*CMGI, Flycast Say Merger Will Threaten DoubleClick’s Revenue

Executives from CMGI Inc. indicated yesterday that their plan to acquire online ad network Flycast Communications could spell trouble for rival DoubleClick Inc. – to the tune of taking away half of its current revenue in two years.

DoubleClick officials refuted such suggestions, saying their own planned mergers will keep the company in step with the competition.

Internet investment giant CMGI, Andover, MA, signed a definitive pact yesterday to acquire Flycast, San Francisco, in a stock swap valued at about $687 million.

The announcement came just 10 days after CMGI said it also plans to spend $500 million to buy ad management firm AdForce Inc., Cupertino, CA. CMGI, which started out as a direct marketing services firm, also owns 83 percent of Alta Vista, and the company plans to expand the search engine into its centerpiece Web property. Currently, No. 1 ad network DoubleClick, New York, has an exclusive pact to deliver ads to Alta Vista’s search pages, a contract that guarantees almost half of DoubleClick’s sales.

Maybe not for long, according to Bill White, CMGI’s executive vice president of marketing, who suggested that Flycast and Adsmart, another ad network owned by CMGI, could benefit from those ad placements as DoubleClick’s contracts with Alta Vista expire.

“Between now and the end of the year 2000, contractually, we’re able to take what represents about 50 percent of the DoubleClick revenue and put it wherever Alta Vista would like to put it,” White said. “It’s CMGI’s perspective that we have a great suite of resources here, including the Adsmart Network and now the Flycast Network.”

DoubleClick officials dismissed such talk, saying that by the end of this year Alta Vista will account for considerably less of its revenue than it does now. The company pointed out that its forthcoming $1 billion merger with cooperative database company Abacus Direct Corp., Westminster, CO, and its acquisition of online advertising firm NetGravity Inc., San Mateo, CA, will expand DoubleClick’s sales base.

“By the end of ’99, Alta Vista will represent 15 percent of gross profit [for DoubleClick] and roughly 10 percent of ads served,” a DoubleClick spokeswoman said. “You’ve got to take into consideration that both of our mergers will be closed at that point. We’re closing early Q4 with NetGravity and Abacus, so it really drops down how much revenue [Alta Vista contributes] to DoubleClick.”

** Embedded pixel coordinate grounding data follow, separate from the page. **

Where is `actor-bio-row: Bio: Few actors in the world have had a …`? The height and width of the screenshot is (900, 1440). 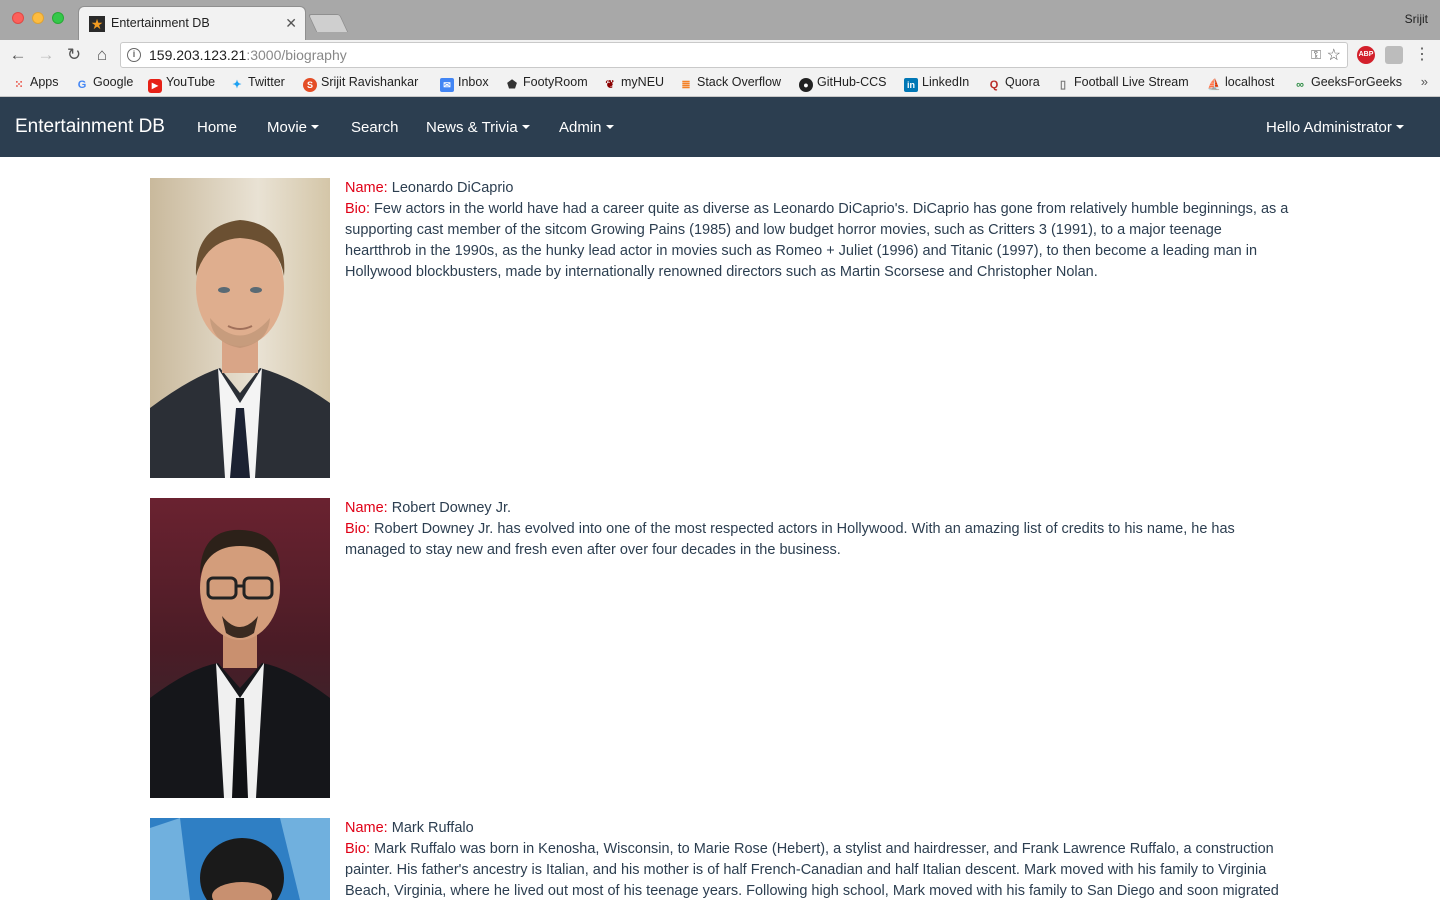
actor-bio-row: Bio: Few actors in the world have had a … is located at coordinates (818, 241). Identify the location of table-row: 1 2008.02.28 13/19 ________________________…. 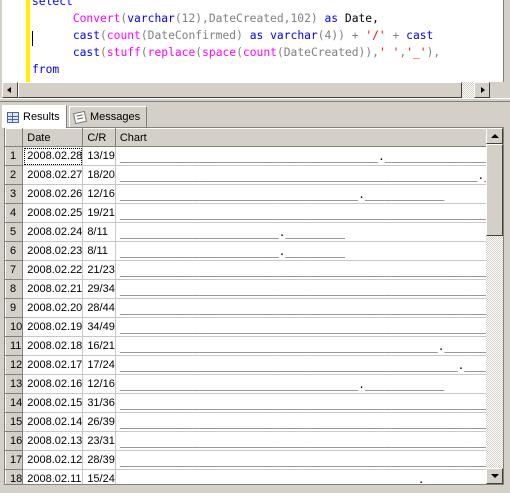
(254, 156).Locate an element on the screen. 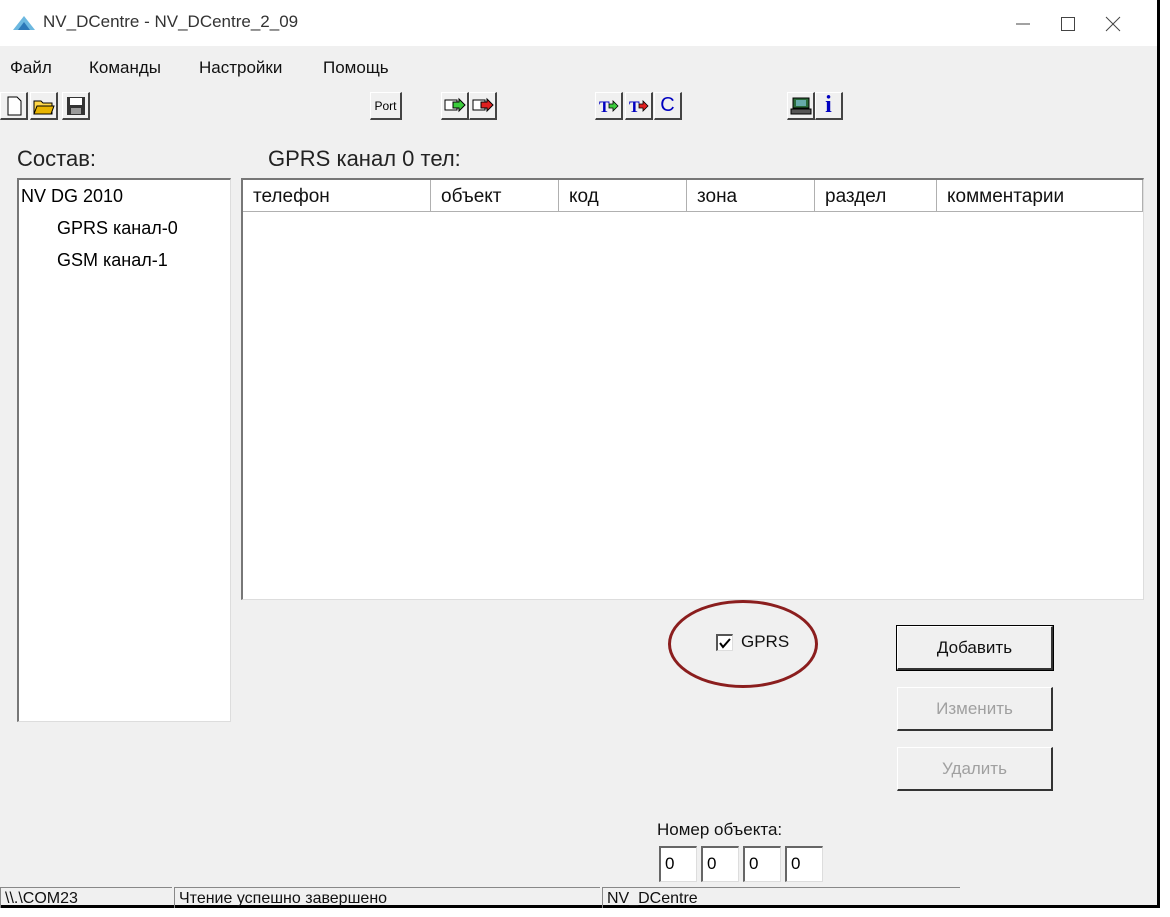 The height and width of the screenshot is (917, 1170). column-object: объект is located at coordinates (495, 196). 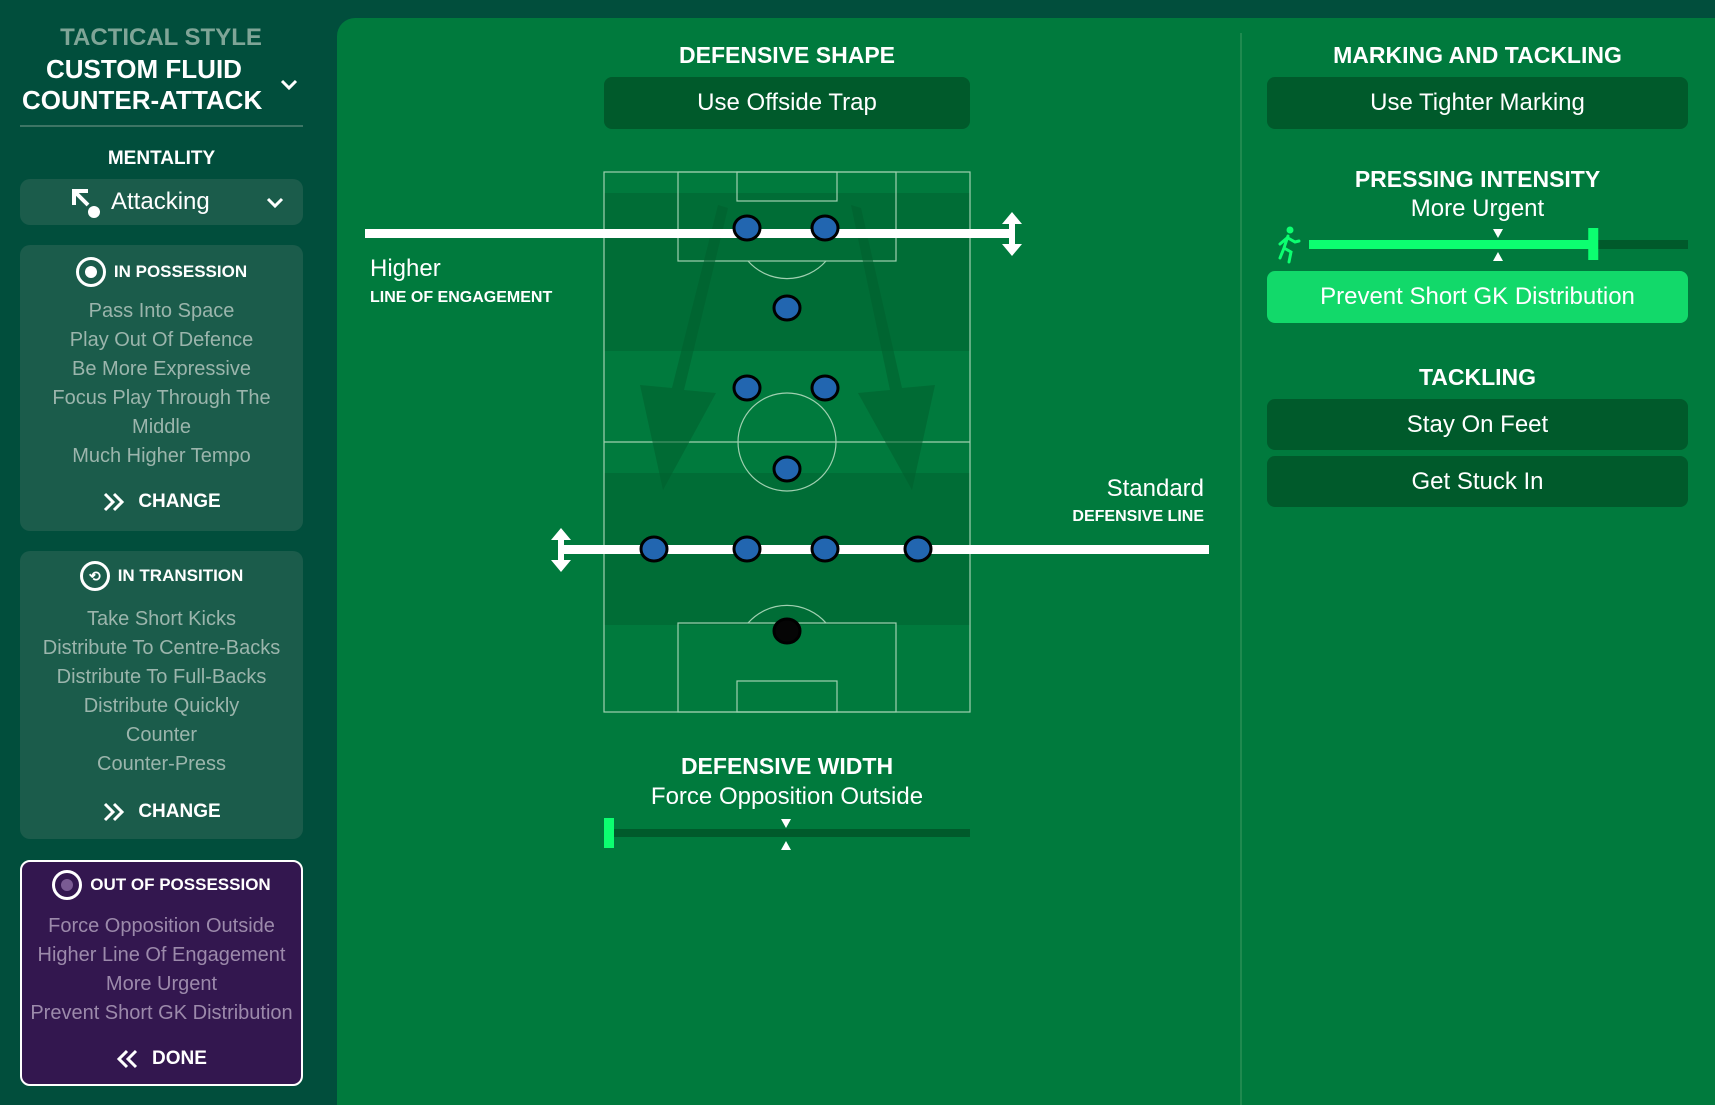 What do you see at coordinates (787, 631) in the screenshot?
I see `goalkeeper-marker` at bounding box center [787, 631].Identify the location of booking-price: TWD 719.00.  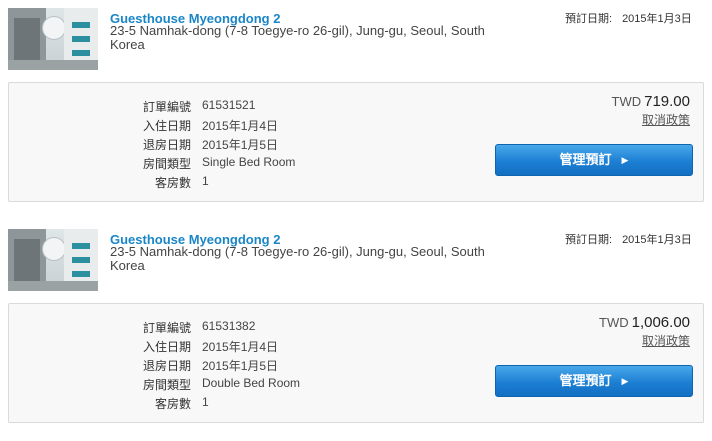
(652, 102).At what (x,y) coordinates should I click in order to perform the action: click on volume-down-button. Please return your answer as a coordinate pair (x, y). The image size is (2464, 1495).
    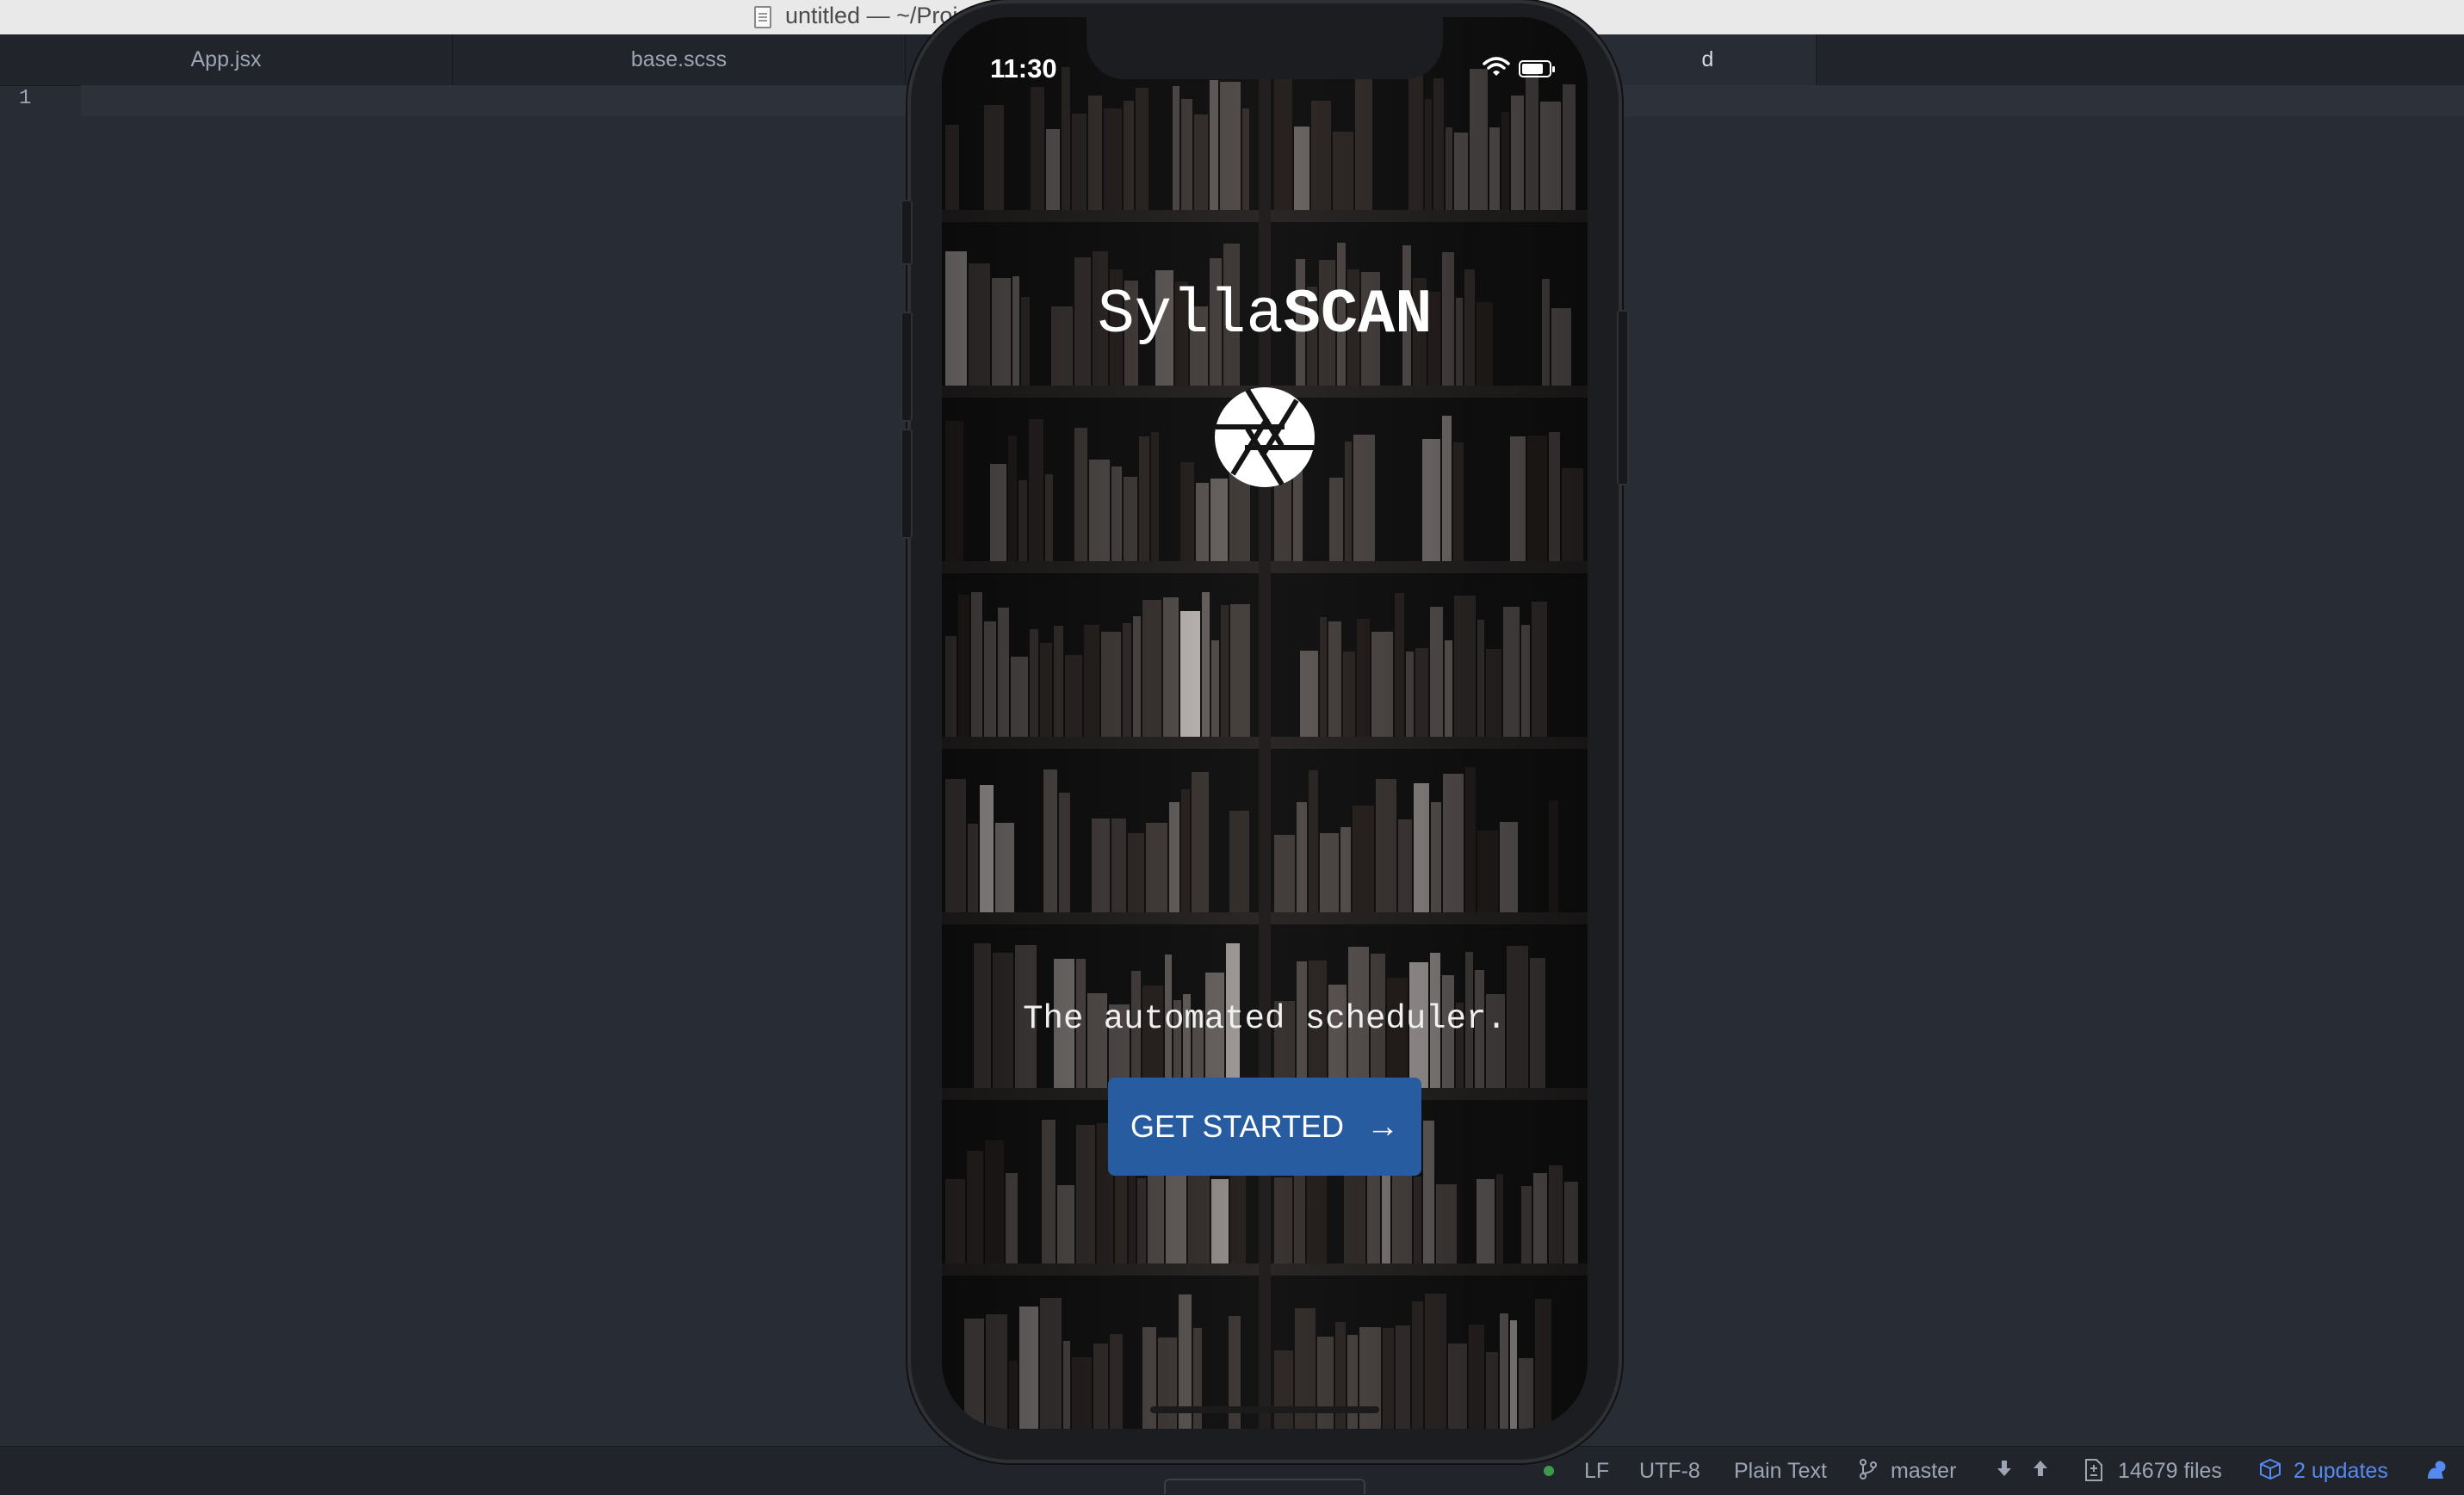
    Looking at the image, I should click on (907, 484).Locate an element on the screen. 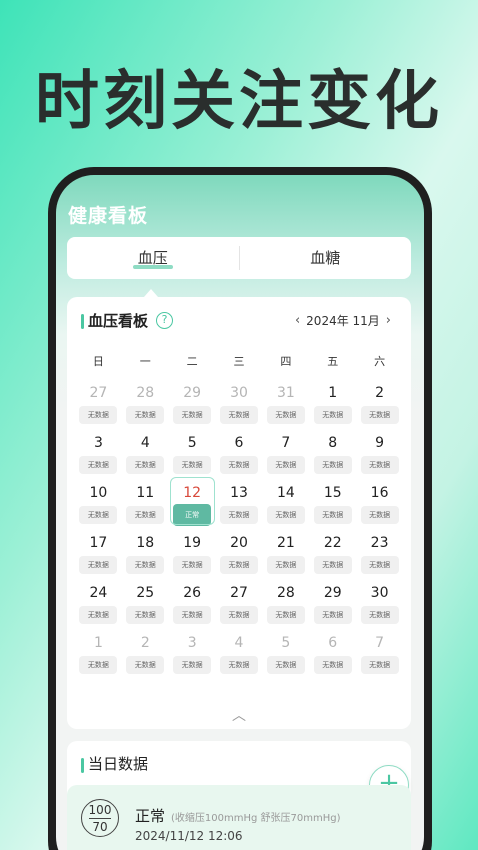  calendar-day: 18 无数据 is located at coordinates (146, 558).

The spokeswoman also contradicted the timing of the contract cited by White, saying DoubleClick and Alta Vista began an agreement in January that runs for three years and is “nonterminable on both sides.” “The acquisition of Flycast by CMGI has really no bearing on the status of our contract with them,” she said.

But that didn’t stop Flycast and CMGI officials from painting the transaction as a trump card likely to push their combined company ahead of rivals DoubleClick and 24/7 Media Inc., New York.

“If you take the revenues of Flycast and Adsmart combined, they’re greater than [24/7 Media] on the ad sales side,” said CMGI CEO David Wetherell. “But when you add to that the sales from Alta Vista … now enjoyed by DoubleClick … and take them away from DoubleClick, we believe that it’s larger than DoubleClick.”

The Flycast acquisition is slated to close in January, subject to shareholder approval. If the deal is terminated, CMGI has a stock option agreement to buy up to 19.9 percent of Flycast. The planned acquisition is the second largest in CMGI’s history, after the Alta Vista transaction.

CMGI also owns the majority of site visitor tracking firm Engage Technologies. The company’s venture capital affiliate, @Ventures, holds stakes in dozens of firms, including search engine and portal Lycos Inc.